Denver election results: Early returns show voters opposing Question 2O on Park Hill golf course redevelopment

Denver voters were rejecting Question 2O on the redevelopment of the old Park Hill golf course, early election results showed Tuesday night.

As of 7 p.m., the ballot measure that would approve removing a conservation easement restricting 155 acres of land in northeast Denver to primarily be used as a golf course was failing 60.26% (53,557 votes) to 39.74% (35,317 votes).

Voters had to decide what to do with the land at the northeast corner of Colorado Boulevard and East 35th Avenue after the Denver City Council referred the question to voters, asking if Westside Investment Partners, which has owned the property since 2019, can move forward with redevelopment.

At that same meeting, the City Council approved a rezoning of the land for future development. Those plans could include up to 3,200 new housing units and retail. Any future development agreement would have to include 25% of all housing built as income-restricted and 100 acres of the land (including 25 acres already being used as stormwater drainage area) committed to the city as parks and open space.
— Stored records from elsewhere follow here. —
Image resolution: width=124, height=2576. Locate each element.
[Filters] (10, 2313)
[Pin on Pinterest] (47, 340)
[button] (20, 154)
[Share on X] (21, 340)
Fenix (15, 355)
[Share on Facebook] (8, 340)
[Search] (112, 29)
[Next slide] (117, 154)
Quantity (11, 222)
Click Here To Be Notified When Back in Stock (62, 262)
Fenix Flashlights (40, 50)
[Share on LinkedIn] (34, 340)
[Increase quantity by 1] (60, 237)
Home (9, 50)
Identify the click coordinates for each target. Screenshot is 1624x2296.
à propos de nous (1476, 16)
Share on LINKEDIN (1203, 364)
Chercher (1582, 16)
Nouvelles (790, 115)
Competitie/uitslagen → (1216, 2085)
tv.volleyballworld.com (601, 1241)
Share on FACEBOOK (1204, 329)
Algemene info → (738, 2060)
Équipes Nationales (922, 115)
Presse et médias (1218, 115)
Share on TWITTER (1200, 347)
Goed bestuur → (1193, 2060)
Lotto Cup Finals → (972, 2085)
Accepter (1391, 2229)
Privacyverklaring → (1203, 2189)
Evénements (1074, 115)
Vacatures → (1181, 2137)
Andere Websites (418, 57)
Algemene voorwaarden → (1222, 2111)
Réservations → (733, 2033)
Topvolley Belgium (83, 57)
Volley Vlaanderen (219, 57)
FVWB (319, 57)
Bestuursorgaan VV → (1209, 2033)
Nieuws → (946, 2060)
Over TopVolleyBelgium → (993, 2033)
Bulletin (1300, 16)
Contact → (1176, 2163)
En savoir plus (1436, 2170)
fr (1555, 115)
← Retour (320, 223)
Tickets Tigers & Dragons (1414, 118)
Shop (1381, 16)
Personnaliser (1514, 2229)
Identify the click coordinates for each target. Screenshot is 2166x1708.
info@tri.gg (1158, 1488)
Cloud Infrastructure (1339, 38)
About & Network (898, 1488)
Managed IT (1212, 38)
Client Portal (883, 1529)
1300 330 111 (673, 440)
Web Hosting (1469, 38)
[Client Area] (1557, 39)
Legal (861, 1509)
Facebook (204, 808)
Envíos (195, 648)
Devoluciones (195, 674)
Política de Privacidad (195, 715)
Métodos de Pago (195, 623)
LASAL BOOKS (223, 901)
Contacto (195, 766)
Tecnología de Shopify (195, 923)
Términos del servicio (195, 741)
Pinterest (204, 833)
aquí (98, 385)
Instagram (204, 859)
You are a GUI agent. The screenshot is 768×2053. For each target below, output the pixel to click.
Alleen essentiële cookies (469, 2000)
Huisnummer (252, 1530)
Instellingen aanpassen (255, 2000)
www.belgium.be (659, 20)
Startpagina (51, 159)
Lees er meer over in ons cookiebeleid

Westside also signed a community benefits agreement with members of the Park Hill neighborhood that stipulates that Westside would have to offer free land for any grocery store that wants to build on the property as well as create a property tax displacement fund to help surrounding residents.

The 2023 question came as a result of a 2021 ballot measure that required any proposed development to the green space to go before voters. This land is the only property within Denver covered by a city-owned conservation easement. The measure is contentious, as evidenced not only by competing measures in the 2021 election but also by the multiple lawsuits the developer and city have faced over the land.

One of those lawsuits was filed by the Sisters of Color United Education nonprofit against the real estate companies that own the former Park Hill golf course land over a deal they say the developer backed out of after the group had paid more than $200,000. Save Open Space Denver and other plaintiffs also sued the city this year over the former golf course, saying the land was considered “protected land” and has to remain as open space.

Those who have opposed the redevelopment of the Park Hill golf course argue that redevelopment would damage the city’s environment at a time when Denver is slipping in rankings of park space per resident and that it would be detrimental to the surrounding Northeast Park Hill neighborhood. It’s already at high risk of gentrification and they worry this would drive up property taxes and increase traffic burdens that residents would have to pay to improve. They also say the investment benefits the developer but not the city’s residents without properly appraising the value of the easement.

Although those against the measure say a “no” vote would force the developers to keep the land as open space, Westside has said it could consider all options allowed under the easement for the land, including a “Topgolf-like facility.”

But proponents of the measure have said approval will guarantee a new park and 2,500 homes for Denver residents, including affordable housing, at a time when the city is facing a housing shortage. It would still leave open space, creating the fourth-largest park in the city, according to the Yes on 2O campaign. And with legally-binding agreements that the developer has entered into, the community will benefit, they argue.

“Denver’s voter data shows that turnout so far is heavily skewed toward voters aged 55 and older. This election will depend entirely on whether the people most impacted by Denver’s housing crisis—renters, working parents, teachers, and first responders—use their vote today to help solve it,” said Bill Rigler, spokesperson for the Yes on 2O campaign.